思い出の緑のショコラ|プチエッセイ
ポロショコラをご存知でしょうか。そうです、あの緑の包装のやつです。カルディでよく見かけるやつです。美味しいですよね、あれ。この霊魂にとっては、思い出の至福のスイーツなのです。
現在、森悠希の霊魂が宿る肉体は、遥か海の向こうにあります。配置されてから数年経っているので、最後に食べたのが随分前となりますね。急に思い出したのは、当然と言うべきでしょうか、バレンタインデーがきっかけ。ガトーショコラの作り方をぼんやり眺めていたら、ふと。食べたいなーと思ったわけです。

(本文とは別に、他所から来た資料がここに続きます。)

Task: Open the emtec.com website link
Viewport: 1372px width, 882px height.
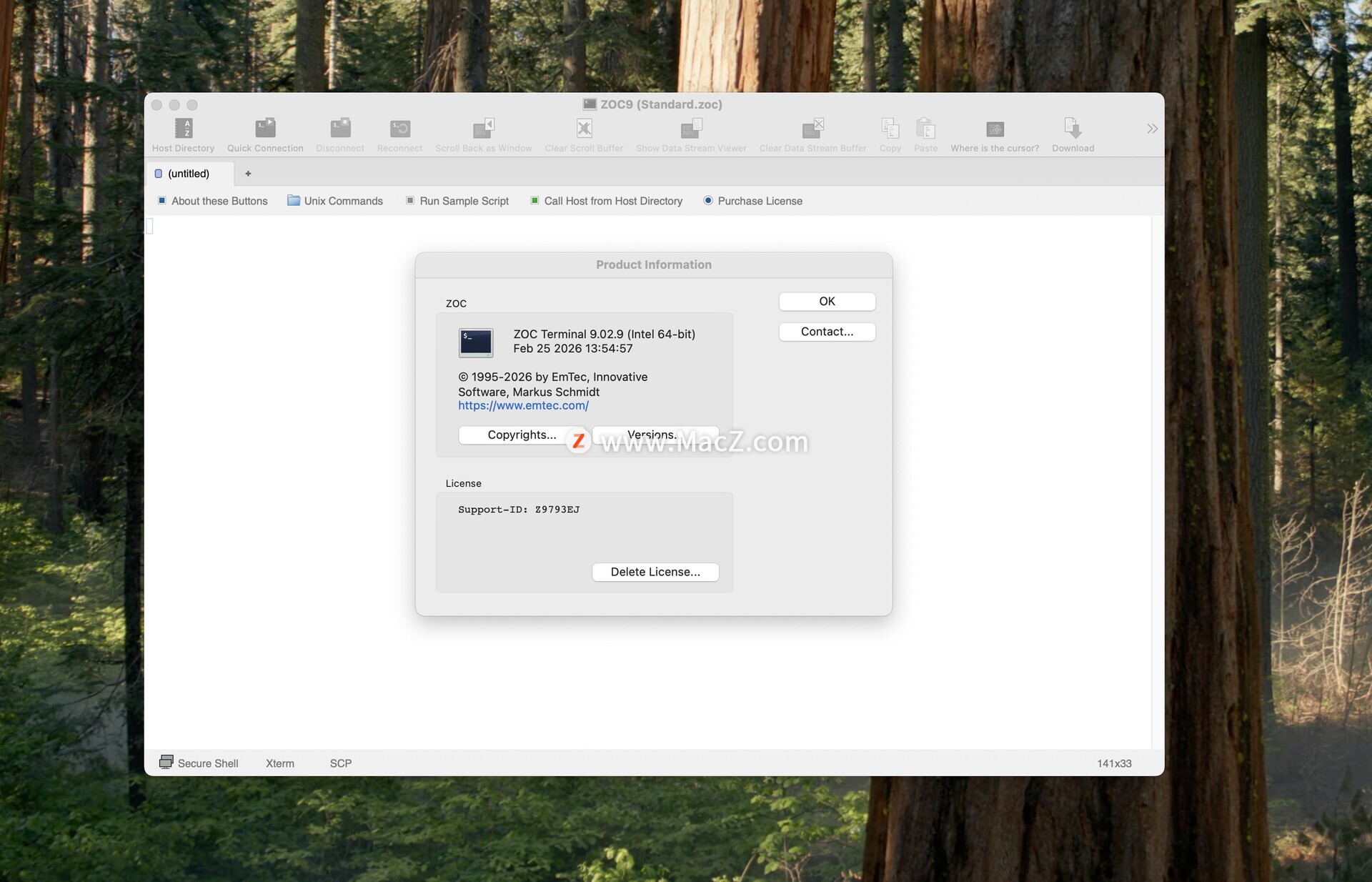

記念日に出会った感動のスイーツ!というような特別な思い出ではありません。肉体が日本に配置されていた間、ある日から家に置いてあったのです。この霊魂には母がいますが、母が見つけてくれたものでした。日常に溢れていた母の愛情の欠片、たくさんあるうちの一つですね。
綺麗に五等分されていて、簡単に取り出せるポロショコラ。ちびちび食べるのが好きだったので、最初の一口は控えめに。しっとり濃厚なチョコの甘さとミルクの香り。幸せが口いっぱいに広がる感覚、きっとこれがそうなんだと思いました。
学校の帰り、夕飯の後。どちらか、あるいは両方。このポロショコラを食べる一時がいつも待ち遠しかったです。
ホイップクリームやら果物やら、さらに何かを加えたらもっと美味しかったかもしれません。が、少なくとも当時のワタシにとっては、そのままが一番でした。飽きずにほぼ毎日、一切れずつ食べた年月。濃厚な味を楽しんだ素朴な日々。
最近、両親が日本に一度帰ることになっていたので、この思い出の至福のスイーツをお土産に送っていただこうと思っております。数年ぶりのポロショコラの味をどう感じるでしょうか。それは、また別の機会にでも。
短いですが、お読みいただきありがとうございました。